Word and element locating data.
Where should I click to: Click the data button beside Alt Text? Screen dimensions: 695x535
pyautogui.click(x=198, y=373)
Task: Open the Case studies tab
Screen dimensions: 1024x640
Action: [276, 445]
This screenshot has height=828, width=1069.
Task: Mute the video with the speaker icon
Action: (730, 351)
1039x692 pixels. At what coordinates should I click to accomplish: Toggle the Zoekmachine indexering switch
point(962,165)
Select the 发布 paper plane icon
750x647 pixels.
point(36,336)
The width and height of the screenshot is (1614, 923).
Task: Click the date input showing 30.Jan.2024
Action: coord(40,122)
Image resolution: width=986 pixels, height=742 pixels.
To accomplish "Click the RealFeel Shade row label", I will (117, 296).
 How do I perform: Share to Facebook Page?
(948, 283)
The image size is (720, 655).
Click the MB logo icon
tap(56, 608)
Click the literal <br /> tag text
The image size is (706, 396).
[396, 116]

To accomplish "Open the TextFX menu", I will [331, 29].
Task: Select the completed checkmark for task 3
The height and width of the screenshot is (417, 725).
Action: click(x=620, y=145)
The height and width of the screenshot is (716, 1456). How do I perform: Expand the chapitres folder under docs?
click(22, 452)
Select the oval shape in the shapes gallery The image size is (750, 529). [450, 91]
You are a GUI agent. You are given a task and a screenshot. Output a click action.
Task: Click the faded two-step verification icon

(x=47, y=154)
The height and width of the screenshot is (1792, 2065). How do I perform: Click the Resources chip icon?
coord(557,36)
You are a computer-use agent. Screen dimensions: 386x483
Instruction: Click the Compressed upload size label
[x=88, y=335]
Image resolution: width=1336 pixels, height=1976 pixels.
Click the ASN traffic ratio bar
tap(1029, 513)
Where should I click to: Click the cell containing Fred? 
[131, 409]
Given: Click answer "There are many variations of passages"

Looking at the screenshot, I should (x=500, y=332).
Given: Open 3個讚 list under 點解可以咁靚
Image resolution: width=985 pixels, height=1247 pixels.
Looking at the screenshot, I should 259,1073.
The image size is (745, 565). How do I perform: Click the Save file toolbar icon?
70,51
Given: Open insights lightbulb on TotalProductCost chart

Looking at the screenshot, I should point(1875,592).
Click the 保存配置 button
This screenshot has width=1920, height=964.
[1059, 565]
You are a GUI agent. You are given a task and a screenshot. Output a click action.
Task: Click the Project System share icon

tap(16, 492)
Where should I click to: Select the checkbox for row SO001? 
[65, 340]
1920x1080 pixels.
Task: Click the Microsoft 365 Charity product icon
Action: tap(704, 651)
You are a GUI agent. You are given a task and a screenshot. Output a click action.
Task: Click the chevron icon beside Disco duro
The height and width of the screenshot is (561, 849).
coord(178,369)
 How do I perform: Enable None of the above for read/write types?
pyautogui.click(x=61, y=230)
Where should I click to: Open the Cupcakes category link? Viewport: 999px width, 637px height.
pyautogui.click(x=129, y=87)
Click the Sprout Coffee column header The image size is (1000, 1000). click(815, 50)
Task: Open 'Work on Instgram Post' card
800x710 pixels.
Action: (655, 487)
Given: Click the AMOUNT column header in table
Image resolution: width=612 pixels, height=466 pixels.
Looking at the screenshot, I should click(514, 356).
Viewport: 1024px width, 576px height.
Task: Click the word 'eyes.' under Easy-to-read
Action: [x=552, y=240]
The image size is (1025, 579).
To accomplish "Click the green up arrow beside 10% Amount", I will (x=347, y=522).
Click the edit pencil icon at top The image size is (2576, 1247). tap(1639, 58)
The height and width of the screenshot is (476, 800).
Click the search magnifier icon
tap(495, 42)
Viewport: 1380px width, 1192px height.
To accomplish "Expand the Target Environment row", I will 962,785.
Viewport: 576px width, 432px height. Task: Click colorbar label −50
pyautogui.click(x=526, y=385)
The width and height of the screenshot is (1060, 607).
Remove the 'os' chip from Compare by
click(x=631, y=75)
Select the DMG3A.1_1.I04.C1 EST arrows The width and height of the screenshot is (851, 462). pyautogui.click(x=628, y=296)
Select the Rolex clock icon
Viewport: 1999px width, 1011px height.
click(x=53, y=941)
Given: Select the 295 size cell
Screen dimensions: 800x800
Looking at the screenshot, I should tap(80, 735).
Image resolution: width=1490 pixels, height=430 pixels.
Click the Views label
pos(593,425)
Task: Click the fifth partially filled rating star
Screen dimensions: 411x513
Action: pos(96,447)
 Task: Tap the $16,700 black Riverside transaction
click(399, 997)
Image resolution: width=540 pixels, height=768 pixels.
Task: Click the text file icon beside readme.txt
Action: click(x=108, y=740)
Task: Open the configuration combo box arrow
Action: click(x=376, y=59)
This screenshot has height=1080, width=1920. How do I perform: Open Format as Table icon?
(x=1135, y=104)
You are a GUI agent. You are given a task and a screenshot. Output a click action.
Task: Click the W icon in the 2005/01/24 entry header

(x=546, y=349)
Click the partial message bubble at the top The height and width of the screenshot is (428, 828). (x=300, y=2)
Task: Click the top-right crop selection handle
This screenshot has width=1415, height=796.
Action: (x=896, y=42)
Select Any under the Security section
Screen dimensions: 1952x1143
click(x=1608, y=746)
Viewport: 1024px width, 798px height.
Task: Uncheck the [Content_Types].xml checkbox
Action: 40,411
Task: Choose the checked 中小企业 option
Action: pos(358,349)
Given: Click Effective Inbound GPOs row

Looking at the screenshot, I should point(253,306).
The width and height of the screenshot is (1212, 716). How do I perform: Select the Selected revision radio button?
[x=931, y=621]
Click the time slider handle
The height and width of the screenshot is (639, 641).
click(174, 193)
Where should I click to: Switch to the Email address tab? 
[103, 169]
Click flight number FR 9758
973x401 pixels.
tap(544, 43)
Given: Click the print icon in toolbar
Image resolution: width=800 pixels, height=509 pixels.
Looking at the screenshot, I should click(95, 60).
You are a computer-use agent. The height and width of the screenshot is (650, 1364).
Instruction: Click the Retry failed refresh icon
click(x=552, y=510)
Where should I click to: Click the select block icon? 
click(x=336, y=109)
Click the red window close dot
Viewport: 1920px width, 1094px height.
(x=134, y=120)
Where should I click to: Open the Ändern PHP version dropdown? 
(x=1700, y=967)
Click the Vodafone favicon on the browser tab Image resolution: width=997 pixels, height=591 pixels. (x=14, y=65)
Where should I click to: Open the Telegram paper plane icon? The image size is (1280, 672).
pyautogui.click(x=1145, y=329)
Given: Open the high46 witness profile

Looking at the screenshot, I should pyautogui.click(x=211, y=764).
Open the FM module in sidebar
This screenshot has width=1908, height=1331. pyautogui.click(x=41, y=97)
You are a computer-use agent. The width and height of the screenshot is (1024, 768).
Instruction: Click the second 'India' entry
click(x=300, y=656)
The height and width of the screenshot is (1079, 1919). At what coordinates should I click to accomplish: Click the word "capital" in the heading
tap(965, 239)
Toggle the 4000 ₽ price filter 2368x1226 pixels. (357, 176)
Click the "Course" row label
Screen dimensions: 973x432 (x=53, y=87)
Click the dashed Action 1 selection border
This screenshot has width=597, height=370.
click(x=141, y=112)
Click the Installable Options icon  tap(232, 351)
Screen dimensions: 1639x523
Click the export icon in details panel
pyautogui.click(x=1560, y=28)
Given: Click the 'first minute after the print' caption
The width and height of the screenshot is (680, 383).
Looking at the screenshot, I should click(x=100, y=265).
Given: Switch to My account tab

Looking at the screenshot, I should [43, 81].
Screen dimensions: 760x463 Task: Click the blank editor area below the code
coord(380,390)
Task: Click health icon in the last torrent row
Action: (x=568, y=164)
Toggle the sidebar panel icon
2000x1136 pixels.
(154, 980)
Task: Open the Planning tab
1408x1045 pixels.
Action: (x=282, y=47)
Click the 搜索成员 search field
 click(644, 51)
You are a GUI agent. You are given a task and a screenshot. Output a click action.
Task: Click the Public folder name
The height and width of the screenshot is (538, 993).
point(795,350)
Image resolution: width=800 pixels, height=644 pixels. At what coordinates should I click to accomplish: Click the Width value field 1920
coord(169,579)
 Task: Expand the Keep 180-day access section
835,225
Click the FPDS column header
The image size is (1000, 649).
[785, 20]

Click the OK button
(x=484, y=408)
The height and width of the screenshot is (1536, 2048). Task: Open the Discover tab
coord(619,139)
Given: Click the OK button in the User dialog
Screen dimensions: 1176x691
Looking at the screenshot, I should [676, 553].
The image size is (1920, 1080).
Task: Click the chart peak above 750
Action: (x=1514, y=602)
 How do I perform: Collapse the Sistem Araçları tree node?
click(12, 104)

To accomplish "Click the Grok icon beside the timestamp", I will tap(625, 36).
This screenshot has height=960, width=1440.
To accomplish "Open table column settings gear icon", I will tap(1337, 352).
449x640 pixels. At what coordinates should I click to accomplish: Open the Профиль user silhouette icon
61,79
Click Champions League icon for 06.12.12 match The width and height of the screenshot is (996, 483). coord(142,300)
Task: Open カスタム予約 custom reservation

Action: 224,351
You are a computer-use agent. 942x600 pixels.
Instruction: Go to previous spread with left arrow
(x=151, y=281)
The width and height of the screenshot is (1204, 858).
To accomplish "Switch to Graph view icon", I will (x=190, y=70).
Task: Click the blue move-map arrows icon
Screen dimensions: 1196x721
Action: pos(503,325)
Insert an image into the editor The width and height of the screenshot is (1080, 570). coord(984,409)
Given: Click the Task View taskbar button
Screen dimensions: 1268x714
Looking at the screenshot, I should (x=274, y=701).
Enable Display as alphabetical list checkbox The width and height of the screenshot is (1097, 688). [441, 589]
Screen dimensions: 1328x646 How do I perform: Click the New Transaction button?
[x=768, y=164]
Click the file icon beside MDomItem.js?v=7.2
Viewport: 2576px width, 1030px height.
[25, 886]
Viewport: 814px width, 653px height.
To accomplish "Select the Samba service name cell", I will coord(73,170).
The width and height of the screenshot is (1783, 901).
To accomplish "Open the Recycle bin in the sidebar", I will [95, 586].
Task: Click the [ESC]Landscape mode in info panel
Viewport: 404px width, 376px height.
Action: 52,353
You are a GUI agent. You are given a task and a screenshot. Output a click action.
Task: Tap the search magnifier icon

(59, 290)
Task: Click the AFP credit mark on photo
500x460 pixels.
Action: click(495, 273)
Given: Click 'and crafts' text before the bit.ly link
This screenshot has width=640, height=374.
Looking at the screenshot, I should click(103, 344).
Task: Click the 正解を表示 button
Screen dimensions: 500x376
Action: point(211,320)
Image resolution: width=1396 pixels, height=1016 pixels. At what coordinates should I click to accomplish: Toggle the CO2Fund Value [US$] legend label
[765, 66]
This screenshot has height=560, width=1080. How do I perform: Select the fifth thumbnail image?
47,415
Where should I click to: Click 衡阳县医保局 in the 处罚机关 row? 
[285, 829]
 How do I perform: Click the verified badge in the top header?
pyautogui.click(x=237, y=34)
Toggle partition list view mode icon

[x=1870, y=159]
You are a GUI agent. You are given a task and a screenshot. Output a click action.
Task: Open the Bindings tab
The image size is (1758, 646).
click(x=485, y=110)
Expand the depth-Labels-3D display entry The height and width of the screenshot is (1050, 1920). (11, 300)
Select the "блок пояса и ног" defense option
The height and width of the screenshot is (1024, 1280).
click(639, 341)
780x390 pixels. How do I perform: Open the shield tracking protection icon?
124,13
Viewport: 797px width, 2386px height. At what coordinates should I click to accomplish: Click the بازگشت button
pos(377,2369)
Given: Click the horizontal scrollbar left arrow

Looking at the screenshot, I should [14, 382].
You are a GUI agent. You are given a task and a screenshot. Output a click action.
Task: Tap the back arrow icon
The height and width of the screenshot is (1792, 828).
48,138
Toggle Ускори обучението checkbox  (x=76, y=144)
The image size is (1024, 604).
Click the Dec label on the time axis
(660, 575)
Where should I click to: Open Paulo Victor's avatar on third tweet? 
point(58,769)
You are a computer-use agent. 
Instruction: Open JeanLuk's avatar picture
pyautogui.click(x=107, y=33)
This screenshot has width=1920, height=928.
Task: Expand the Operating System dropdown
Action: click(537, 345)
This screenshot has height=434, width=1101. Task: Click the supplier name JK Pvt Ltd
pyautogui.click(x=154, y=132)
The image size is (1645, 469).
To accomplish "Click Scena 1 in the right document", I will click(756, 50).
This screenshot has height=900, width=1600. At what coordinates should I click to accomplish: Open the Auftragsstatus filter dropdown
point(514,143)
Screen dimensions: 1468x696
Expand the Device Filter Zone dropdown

Directions.
Repeat everything in the listing from the line containing "Where should I click to: Select" down to the line containing "Click the edit", both included.

Worked answer.
Where should I click to: Select the checkbox for row SO001? 
[65, 340]
1920x1080 pixels.
Task: Click the Microsoft 365 Charity product icon
Action: tap(704, 651)
You are a GUI agent. You are given a task and a screenshot. Output a click action.
Task: Click the chevron icon beside Disco duro
The height and width of the screenshot is (561, 849).
coord(178,369)
 How do I perform: Enable None of the above for read/write types?
pyautogui.click(x=61, y=230)
Where should I click to: Open the Cupcakes category link? Viewport: 999px width, 637px height.
pyautogui.click(x=129, y=87)
Click the Sprout Coffee column header The image size is (1000, 1000). click(815, 50)
Task: Open 'Work on Instgram Post' card
800x710 pixels.
Action: (655, 487)
Given: Click the AMOUNT column header in table
Image resolution: width=612 pixels, height=466 pixels.
Looking at the screenshot, I should click(514, 356).
Viewport: 1024px width, 576px height.
Task: Click the word 'eyes.' under Easy-to-read
Action: [x=552, y=240]
The image size is (1025, 579).
To accomplish "Click the green up arrow beside 10% Amount", I will (x=347, y=522).
Click the edit pencil icon at top The image size is (2576, 1247). tap(1639, 58)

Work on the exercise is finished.